● AIM OF THE TASK: An exact transcription of all the entries below is required.

● SOURCE RECORDS:
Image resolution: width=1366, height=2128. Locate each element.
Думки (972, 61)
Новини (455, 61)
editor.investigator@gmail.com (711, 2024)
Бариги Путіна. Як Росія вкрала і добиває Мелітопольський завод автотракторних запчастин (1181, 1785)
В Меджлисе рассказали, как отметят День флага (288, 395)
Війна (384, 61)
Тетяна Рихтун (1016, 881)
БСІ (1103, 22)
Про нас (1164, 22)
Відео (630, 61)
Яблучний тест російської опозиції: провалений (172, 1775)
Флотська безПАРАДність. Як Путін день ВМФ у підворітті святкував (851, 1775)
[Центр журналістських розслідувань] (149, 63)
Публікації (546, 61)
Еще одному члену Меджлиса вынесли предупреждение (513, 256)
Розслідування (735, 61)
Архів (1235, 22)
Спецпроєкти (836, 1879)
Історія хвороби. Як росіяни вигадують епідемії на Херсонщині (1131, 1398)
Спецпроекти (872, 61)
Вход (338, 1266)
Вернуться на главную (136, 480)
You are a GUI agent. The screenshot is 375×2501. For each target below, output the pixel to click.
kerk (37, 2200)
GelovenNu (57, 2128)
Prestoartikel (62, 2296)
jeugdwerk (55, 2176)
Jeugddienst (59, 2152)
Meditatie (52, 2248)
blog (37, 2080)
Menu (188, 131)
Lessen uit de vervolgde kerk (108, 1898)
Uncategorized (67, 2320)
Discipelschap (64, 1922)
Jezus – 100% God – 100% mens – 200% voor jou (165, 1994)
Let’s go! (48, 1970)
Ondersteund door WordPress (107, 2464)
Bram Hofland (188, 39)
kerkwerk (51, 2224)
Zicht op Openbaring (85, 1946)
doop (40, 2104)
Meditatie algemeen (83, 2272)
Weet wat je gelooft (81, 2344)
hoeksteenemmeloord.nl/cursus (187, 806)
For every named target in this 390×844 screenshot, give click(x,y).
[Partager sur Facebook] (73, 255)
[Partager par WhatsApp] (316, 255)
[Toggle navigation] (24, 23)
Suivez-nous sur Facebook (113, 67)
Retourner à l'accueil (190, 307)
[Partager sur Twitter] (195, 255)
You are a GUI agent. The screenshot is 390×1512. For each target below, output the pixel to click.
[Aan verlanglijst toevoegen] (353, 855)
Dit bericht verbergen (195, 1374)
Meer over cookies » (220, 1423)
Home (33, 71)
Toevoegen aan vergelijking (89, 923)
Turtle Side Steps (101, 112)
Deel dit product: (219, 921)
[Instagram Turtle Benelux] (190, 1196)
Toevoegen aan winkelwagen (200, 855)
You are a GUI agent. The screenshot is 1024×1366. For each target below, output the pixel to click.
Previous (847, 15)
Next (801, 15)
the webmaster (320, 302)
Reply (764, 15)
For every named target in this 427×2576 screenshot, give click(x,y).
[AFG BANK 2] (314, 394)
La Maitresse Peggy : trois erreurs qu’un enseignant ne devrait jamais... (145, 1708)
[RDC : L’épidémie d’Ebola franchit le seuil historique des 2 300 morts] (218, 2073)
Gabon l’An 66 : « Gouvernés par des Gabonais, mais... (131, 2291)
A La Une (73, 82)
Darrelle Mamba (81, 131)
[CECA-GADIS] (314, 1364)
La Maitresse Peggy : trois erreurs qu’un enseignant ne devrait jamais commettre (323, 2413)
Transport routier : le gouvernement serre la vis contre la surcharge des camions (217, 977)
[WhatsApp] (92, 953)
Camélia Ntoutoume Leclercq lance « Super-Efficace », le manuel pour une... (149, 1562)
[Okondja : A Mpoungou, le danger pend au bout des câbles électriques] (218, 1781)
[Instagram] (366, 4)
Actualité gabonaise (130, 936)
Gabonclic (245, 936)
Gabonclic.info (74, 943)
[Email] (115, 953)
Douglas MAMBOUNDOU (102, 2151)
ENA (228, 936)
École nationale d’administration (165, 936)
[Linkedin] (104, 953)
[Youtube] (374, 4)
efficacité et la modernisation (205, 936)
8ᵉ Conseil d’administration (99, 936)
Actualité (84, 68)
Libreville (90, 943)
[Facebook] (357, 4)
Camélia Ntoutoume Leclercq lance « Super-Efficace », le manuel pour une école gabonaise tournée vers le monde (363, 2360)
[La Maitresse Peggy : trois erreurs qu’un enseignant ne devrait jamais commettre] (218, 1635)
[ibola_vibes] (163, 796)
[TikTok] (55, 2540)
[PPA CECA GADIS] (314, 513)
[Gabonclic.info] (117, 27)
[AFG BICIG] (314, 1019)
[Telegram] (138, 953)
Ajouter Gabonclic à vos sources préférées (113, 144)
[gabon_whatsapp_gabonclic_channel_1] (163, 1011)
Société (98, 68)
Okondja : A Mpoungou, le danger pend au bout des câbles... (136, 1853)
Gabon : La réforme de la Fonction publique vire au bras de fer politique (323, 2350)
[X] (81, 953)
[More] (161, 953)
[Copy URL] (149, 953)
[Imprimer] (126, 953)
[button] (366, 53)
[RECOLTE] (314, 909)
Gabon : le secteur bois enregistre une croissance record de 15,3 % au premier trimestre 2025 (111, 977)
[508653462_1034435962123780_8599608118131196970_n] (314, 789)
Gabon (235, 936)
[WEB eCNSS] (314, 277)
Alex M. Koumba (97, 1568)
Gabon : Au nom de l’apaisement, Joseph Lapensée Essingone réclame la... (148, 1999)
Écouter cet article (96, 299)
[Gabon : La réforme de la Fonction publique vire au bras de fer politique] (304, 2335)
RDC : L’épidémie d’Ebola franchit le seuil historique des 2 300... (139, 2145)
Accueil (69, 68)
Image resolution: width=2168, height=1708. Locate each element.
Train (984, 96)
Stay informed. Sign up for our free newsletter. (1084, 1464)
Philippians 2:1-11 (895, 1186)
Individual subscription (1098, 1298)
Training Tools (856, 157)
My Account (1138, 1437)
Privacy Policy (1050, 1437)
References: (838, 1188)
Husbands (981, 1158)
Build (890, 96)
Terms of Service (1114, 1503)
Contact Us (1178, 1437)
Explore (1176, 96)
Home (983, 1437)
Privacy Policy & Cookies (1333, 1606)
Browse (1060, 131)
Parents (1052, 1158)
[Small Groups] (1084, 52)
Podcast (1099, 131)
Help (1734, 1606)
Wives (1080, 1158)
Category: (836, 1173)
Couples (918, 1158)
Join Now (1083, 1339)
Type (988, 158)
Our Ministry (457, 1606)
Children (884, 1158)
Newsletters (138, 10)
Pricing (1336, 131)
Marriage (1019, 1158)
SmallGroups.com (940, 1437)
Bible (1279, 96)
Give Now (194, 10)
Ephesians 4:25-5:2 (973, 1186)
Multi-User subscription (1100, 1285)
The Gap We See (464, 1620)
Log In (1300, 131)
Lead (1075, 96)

● RESPONSE:
Image resolution: width=1366, height=2128. Locate each element.
Думки (972, 61)
Новини (455, 61)
editor.investigator@gmail.com (711, 2024)
Бариги Путіна. Як Росія вкрала і добиває Мелітопольський завод автотракторних запчастин (1181, 1785)
В Меджлисе рассказали, как отметят День флага (288, 395)
Війна (384, 61)
Тетяна Рихтун (1016, 881)
БСІ (1103, 22)
Про нас (1164, 22)
Відео (630, 61)
Яблучний тест російської опозиції: провалений (172, 1775)
Флотська безПАРАДність. Як Путін день ВМФ у підворітті святкував (851, 1775)
[Центр журналістських розслідувань] (149, 63)
Публікації (546, 61)
Еще одному члену Меджлиса вынесли предупреждение (513, 256)
Розслідування (735, 61)
Архів (1235, 22)
Спецпроєкти (836, 1879)
Історія хвороби. Як росіяни вигадують епідемії на Херсонщині (1131, 1398)
Спецпроекти (872, 61)
Вход (338, 1266)
Вернуться на главную (136, 480)
You are a GUI agent. The screenshot is 375×2501. For each target below, output the pixel to click.
kerk (37, 2200)
GelovenNu (57, 2128)
Prestoartikel (62, 2296)
jeugdwerk (55, 2176)
Jeugddienst (59, 2152)
Meditatie (52, 2248)
blog (37, 2080)
Menu (188, 131)
Lessen uit de vervolgde kerk (108, 1898)
Uncategorized (67, 2320)
Discipelschap (64, 1922)
Jezus – 100% God – 100% mens – 200% voor jou (165, 1994)
Let’s go! (48, 1970)
Ondersteund door WordPress (107, 2464)
Bram Hofland (188, 39)
kerkwerk (51, 2224)
Zicht op Openbaring (85, 1946)
doop (40, 2104)
Meditatie algemeen (83, 2272)
Weet wat je gelooft (81, 2344)
hoeksteenemmeloord.nl/cursus (187, 806)
For every named target in this 390×844 screenshot, give click(x,y).
[Partager sur Facebook] (73, 255)
[Partager par WhatsApp] (316, 255)
[Toggle navigation] (24, 23)
Suivez-nous sur Facebook (113, 67)
Retourner à l'accueil (190, 307)
[Partager sur Twitter] (195, 255)
You are a GUI agent. The screenshot is 390×1512. For each target below, output the pixel to click.
[Aan verlanglijst toevoegen] (353, 855)
Dit bericht verbergen (195, 1374)
Meer over cookies » (220, 1423)
Home (33, 71)
Toevoegen aan vergelijking (89, 923)
Turtle Side Steps (101, 112)
Deel dit product: (219, 921)
[Instagram Turtle Benelux] (190, 1196)
Toevoegen aan winkelwagen (200, 855)
You are a GUI agent. The screenshot is 1024×1366. For each target below, output the pixel to click.
Previous (847, 15)
Next (801, 15)
the webmaster (320, 302)
Reply (764, 15)
For every named target in this 427×2576 screenshot, give click(x,y).
[AFG BANK 2] (314, 394)
La Maitresse Peggy : trois erreurs qu’un enseignant ne devrait jamais... (145, 1708)
[RDC : L’épidémie d’Ebola franchit le seuil historique des 2 300 morts] (218, 2073)
Gabon l’An 66 : « Gouvernés par des Gabonais, mais... (131, 2291)
A La Une (73, 82)
Darrelle Mamba (81, 131)
[CECA-GADIS] (314, 1364)
La Maitresse Peggy : trois erreurs qu’un enseignant ne devrait jamais commettre (323, 2413)
Transport routier : le gouvernement serre la vis contre la surcharge des camions (217, 977)
[WhatsApp] (92, 953)
Camélia Ntoutoume Leclercq lance « Super-Efficace », le manuel pour une... (149, 1562)
[Okondja : A Mpoungou, le danger pend au bout des câbles électriques] (218, 1781)
[Instagram] (366, 4)
Actualité gabonaise (130, 936)
Gabonclic (245, 936)
Gabonclic.info (74, 943)
[Email] (115, 953)
Douglas MAMBOUNDOU (102, 2151)
ENA (228, 936)
École nationale d’administration (165, 936)
[Linkedin] (104, 953)
[Youtube] (374, 4)
efficacité et la modernisation (205, 936)
8ᵉ Conseil d’administration (99, 936)
Actualité (84, 68)
Libreville (90, 943)
[Facebook] (357, 4)
Camélia Ntoutoume Leclercq lance « Super-Efficace », le manuel pour une école gabonaise tournée vers le monde (363, 2360)
[La Maitresse Peggy : trois erreurs qu’un enseignant ne devrait jamais commettre] (218, 1635)
[ibola_vibes] (163, 796)
[TikTok] (55, 2540)
[PPA CECA GADIS] (314, 513)
[Gabonclic.info] (117, 27)
[AFG BICIG] (314, 1019)
[Telegram] (138, 953)
Ajouter Gabonclic à vos sources préférées (113, 144)
[gabon_whatsapp_gabonclic_channel_1] (163, 1011)
Société (98, 68)
Okondja : A Mpoungou, le danger pend au bout des câbles... (136, 1853)
Gabon : La réforme de la Fonction publique vire au bras de fer politique (323, 2350)
[X] (81, 953)
[More] (161, 953)
[Copy URL] (149, 953)
[Imprimer] (126, 953)
[button] (366, 53)
[RECOLTE] (314, 909)
Gabon : le secteur bois enregistre une croissance record de 15,3 % au premier trimestre 2025 (111, 977)
[508653462_1034435962123780_8599608118131196970_n] (314, 789)
Gabon (235, 936)
[WEB eCNSS] (314, 277)
Alex M. Koumba (97, 1568)
Gabon : Au nom de l’apaisement, Joseph Lapensée Essingone réclame la... (148, 1999)
Écouter cet article (96, 299)
[Gabon : La réforme de la Fonction publique vire au bras de fer politique] (304, 2335)
RDC : L’épidémie d’Ebola franchit le seuil historique des 2 300... (139, 2145)
Accueil (69, 68)
Image resolution: width=2168, height=1708. Locate each element.
Train (984, 96)
Stay informed. Sign up for our free newsletter. (1084, 1464)
Philippians 2:1-11 (895, 1186)
Individual subscription (1098, 1298)
Training Tools (856, 157)
My Account (1138, 1437)
Privacy Policy (1050, 1437)
References: (838, 1188)
Husbands (981, 1158)
Build (890, 96)
Terms of Service (1114, 1503)
Contact Us (1178, 1437)
Explore (1176, 96)
Home (983, 1437)
Privacy Policy & Cookies (1333, 1606)
Browse (1060, 131)
Parents (1052, 1158)
[Small Groups] (1084, 52)
Podcast (1099, 131)
Help (1734, 1606)
Wives (1080, 1158)
Category: (836, 1173)
Couples (918, 1158)
Join Now (1083, 1339)
Type (988, 158)
Our Ministry (457, 1606)
Children (884, 1158)
Newsletters (138, 10)
Pricing (1336, 131)
Marriage (1019, 1158)
SmallGroups.com (940, 1437)
Bible (1279, 96)
Give Now (194, 10)
Ephesians 4:25-5:2 (973, 1186)
Multi-User subscription (1100, 1285)
The Gap We See (464, 1620)
Log In (1300, 131)
Lead (1075, 96)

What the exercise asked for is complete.